Plusieurs d'entre vous peuvent se plaindre d'être sans nouvelles de moi. Je n'ai même pas su trouver le temps de remercier ceux qui m'ont fait une offrande, et de cela surtout j'ai un vif regret...

Il est difficile de raconter mes activités actuelles. Si on les voyait, on comprendrait peut-être mieux que je me laisse déborder. Aux regards humains les fruits peuvent en paraître nombreux, tellement nombreux que je ne suffis pas à la tâche: Dieu fasse que ces fruits soient bons à ces yeux, merci de bien vouloir prier dans ce sens.

Une religieuse particulièrement bienveillante voudrait que je parle de la foi, ce qu'en un sens j'ai eu l'illusion de toujours faire: il faut croire qu'une lacune reste à combler de ce côté, parmi bien d'autres.
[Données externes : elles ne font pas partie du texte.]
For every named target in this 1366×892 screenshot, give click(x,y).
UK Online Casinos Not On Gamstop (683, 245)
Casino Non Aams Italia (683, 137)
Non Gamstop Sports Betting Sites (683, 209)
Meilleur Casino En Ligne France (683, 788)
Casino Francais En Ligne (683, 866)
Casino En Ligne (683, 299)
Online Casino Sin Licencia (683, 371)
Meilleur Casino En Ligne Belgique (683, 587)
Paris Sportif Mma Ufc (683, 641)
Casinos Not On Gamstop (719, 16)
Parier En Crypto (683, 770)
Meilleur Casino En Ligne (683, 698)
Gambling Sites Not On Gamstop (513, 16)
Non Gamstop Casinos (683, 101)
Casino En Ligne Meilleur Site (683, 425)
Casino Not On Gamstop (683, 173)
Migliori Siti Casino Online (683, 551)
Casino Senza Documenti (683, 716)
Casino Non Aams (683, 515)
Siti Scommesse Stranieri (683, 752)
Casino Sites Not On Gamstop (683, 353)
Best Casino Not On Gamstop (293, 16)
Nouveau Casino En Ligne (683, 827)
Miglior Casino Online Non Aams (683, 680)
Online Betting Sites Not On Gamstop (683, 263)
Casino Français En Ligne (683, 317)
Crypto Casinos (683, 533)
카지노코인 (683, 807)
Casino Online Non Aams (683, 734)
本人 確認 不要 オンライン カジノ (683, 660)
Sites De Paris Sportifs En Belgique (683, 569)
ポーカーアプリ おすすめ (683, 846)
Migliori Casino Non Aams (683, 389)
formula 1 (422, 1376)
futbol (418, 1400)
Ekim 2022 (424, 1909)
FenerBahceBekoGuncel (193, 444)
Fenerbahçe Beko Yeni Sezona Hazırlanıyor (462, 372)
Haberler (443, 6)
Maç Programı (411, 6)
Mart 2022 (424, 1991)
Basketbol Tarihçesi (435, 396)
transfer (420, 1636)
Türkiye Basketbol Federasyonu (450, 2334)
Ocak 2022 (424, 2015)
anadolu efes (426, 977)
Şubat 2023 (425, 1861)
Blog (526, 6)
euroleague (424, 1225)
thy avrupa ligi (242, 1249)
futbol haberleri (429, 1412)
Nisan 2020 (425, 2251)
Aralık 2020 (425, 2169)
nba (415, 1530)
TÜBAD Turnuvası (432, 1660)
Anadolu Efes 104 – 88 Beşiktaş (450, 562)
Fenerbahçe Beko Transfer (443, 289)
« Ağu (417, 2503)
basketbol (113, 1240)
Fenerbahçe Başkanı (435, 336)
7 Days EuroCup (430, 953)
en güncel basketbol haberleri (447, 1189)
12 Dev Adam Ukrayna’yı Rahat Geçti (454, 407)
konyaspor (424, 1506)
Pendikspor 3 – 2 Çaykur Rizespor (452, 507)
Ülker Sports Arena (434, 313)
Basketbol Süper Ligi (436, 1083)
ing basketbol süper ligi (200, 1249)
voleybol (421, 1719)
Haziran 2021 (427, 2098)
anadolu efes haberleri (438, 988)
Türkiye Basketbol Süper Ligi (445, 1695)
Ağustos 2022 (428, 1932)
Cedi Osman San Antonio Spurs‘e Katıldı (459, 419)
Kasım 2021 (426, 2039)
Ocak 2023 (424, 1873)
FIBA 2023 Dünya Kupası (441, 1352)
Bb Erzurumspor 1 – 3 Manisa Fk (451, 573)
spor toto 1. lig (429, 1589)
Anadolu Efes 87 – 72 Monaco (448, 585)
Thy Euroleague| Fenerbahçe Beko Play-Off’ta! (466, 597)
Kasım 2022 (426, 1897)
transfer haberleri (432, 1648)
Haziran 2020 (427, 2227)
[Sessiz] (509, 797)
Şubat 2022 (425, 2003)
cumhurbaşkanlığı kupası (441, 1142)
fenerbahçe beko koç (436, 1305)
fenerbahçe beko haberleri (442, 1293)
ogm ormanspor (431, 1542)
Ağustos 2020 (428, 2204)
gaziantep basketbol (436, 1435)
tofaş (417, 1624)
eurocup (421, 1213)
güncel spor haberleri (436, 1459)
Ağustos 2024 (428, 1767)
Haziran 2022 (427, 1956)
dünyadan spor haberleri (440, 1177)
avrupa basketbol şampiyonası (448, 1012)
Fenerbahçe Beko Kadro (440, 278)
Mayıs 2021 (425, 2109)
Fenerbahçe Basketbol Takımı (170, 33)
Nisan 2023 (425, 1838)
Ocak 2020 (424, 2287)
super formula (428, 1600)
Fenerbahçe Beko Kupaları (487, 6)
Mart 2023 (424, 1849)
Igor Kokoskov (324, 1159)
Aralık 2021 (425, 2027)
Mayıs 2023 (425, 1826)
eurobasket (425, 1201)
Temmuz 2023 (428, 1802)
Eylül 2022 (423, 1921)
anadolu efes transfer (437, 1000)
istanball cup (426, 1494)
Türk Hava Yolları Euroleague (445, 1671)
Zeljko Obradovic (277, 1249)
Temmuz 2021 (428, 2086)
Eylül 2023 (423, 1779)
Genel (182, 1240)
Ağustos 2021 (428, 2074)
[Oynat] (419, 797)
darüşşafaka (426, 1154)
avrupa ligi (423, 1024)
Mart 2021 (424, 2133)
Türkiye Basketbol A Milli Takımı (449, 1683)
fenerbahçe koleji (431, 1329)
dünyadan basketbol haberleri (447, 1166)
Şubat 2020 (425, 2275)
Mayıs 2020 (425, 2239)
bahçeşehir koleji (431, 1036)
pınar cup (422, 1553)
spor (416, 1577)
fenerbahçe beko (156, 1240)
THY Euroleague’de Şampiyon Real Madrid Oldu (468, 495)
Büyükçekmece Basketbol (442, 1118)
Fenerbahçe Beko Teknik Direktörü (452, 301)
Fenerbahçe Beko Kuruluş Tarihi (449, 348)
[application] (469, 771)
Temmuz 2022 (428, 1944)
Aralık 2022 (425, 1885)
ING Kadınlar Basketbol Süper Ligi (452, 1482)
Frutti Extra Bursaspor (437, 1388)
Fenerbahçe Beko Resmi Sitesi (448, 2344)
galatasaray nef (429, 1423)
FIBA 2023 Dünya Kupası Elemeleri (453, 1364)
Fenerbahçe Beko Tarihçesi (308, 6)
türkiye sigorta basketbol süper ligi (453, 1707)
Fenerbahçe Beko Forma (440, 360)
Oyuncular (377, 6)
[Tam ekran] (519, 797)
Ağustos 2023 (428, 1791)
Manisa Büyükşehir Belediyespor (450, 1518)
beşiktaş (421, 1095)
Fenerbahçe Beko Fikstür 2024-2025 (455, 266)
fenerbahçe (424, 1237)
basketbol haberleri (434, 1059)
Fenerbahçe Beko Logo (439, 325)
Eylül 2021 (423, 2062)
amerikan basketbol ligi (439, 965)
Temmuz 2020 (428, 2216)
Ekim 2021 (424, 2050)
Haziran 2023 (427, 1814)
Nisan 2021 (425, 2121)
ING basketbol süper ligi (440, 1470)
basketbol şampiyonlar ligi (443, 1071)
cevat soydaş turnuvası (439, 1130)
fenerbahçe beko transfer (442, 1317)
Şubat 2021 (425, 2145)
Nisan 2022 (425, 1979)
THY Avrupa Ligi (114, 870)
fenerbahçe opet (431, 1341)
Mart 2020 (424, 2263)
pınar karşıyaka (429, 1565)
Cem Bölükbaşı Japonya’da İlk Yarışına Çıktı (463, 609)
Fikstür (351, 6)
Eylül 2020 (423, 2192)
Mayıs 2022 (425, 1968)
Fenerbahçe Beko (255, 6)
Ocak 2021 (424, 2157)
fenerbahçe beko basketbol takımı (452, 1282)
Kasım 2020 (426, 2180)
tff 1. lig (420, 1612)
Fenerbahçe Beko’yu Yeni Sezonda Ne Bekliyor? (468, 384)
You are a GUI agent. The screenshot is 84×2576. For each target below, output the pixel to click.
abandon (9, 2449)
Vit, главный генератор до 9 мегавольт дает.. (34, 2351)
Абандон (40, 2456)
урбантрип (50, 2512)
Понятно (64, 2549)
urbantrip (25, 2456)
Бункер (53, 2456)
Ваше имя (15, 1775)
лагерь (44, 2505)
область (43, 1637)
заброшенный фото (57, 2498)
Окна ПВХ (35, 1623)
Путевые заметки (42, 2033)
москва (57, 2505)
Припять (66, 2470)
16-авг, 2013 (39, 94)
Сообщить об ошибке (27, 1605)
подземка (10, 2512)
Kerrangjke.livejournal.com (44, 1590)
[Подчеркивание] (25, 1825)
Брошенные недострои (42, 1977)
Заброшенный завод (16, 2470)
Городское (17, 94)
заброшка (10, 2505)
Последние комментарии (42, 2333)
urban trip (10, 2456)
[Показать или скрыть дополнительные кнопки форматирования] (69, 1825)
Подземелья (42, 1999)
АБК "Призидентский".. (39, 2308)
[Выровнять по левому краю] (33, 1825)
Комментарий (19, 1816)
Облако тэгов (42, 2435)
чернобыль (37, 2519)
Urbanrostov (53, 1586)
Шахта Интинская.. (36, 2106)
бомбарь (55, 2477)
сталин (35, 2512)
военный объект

Noël étant par excellence un mystère de foi, serait une belle occasion d'en parler. Le temps dont je dispose étant très court pour les raisons que je viens de suggérer, mon texte le sera également: j'en demande pardon, en même temps que je vous souhaite de découvrir auprès de la Crèche les profondeurs insondables du mystère de l'Incarnation, qui se renouvelle à chaque Messe : "Il est grand le mystère de la foi !"

Fr. M.D. Molinié, o.p.

 

P.S. - Une erreur m'a fait numéroter 34ème la lettre sur le gouffre de la supplication confiante. Celle-ci sera donc, si vous le permettez, la 33ème...

 

L E C A D E A U D E N O T R E F O I

La foi n'est pas l'amour, mais le plus beau cadeau de l'amour à Dieu. Jésus propose l'eau vive à ceux qui ont soif et qui croient en Lui. Mais ce que peut offrir la créature dans son indigence et son néant, c'est la foi: c'est son cadeau à elle et sa perle précieuse...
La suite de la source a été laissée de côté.